Does anyone know how to efficiently concatenate 2 different files in
HDFS, as well as splitting a file into 2 different ones ?
I did this by read from a file, write to another one. Of course, this is
very slow, a lot of I/O time was spent. Being only a splitting or a
putting togheter job I am wondering if I can do this faster.

Also, what can I do in oder to control a reducer output file size ? This
could be a solution of the previous question. If I would be able to do
this, further concats&splits are not neccessary.

Thank you for your help.
Best,
Teodor

Search Discussions

  • Harsh J at Aug 19, 2010 at 4:57 pm
    Hello,

    Why are you looking to concatenate or split files on the HDFS? Am just
    curious cause using directories as inputs and outputs works fine with
    Hadoop MR and HDFS, as the latter uses a block storage concept at its
    core.
    On Thu, Aug 19, 2010 at 4:28 PM, Teodor Macicas wrote:
    Hi all,

    Does anyone know how to efficiently concatenate 2 different files in HDFS,
    as well as splitting a file into 2 different ones ?
    I did this by read from a file, write to another one. Of course, this is
    very slow, a lot of I/O time was spent. Being only a splitting or a putting
    togheter job I am wondering if I can do this faster.

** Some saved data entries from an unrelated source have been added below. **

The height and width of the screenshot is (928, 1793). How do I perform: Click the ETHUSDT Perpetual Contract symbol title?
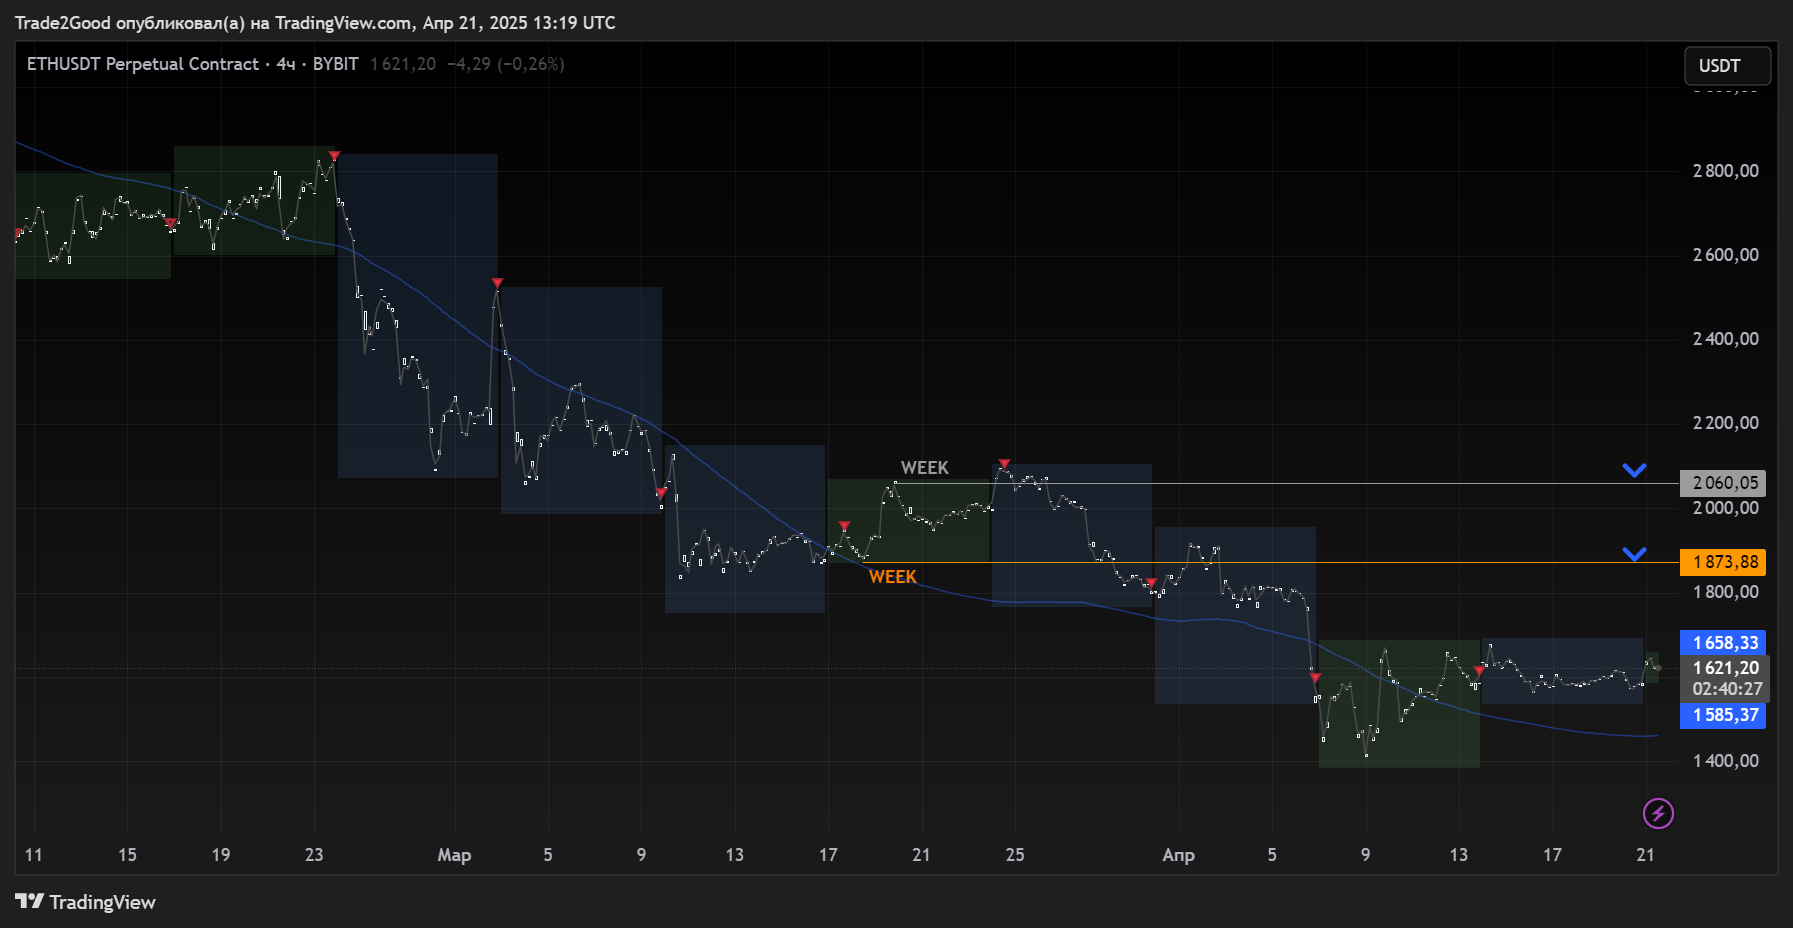(x=142, y=64)
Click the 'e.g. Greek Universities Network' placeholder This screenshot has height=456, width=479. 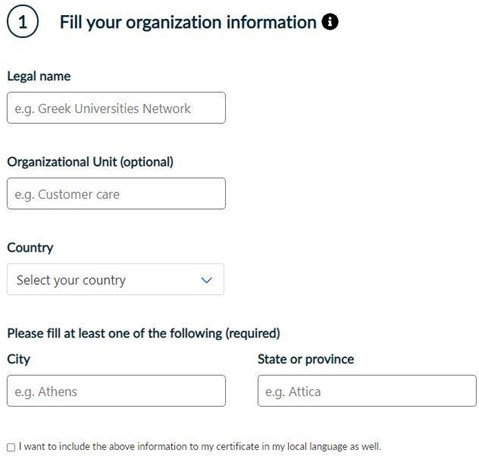102,109
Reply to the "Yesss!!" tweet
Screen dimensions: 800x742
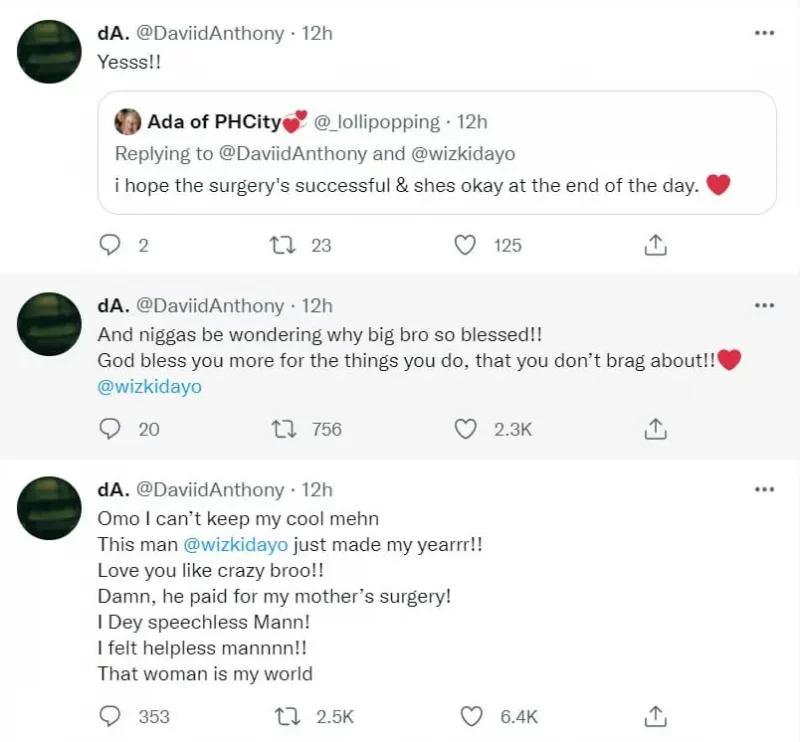pos(110,244)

    Also, what can I do in oder to control a reducer output file size ? This
    could be a solution of the previous question. If I would be able to do this,
    further concats&splits are not neccessary.

    Thank you for your help.
    Best,
    Teodor


    --
    Harsh J
    www.harshj.com
  • Teodor Macicas at Aug 19, 2010 at 5:12 pm
    Hello,

    I was expecting this question.
    The reason is that I want to run 2 MR jobs on the same data in the
    following manner: output of 1st job is collected and then I want to
    create bins of a certain amount of bytes which will be the input for the
    next jobs. At the end I want to isolate each processed bin results [2nd
    reducenrs outputs].

    Anyway, I do have a reason for wanting to do this.
    Any ideas ?

    Thank you.
    -Tedy
    On 08/19/2010 06:57 PM, Harsh J wrote:
    Hello,

    Why are you looking to concatenate or split files on the HDFS? Am just
    curious cause using directories as inputs and outputs works fine with
    Hadoop MR and HDFS, as the latter uses a block storage concept at its
    core.

    On Thu, Aug 19, 2010 at 4:28 PM, Teodor Macicaswrote:
    Hi all,

    Does anyone know how to efficiently concatenate 2 different files in HDFS,
    as well as splitting a file into 2 different ones ?
    I did this by read from a file, write to another one. Of course, this is
    very slow, a lot of I/O time was spent. Being only a splitting or a putting
    togheter job I am wondering if I can do this faster.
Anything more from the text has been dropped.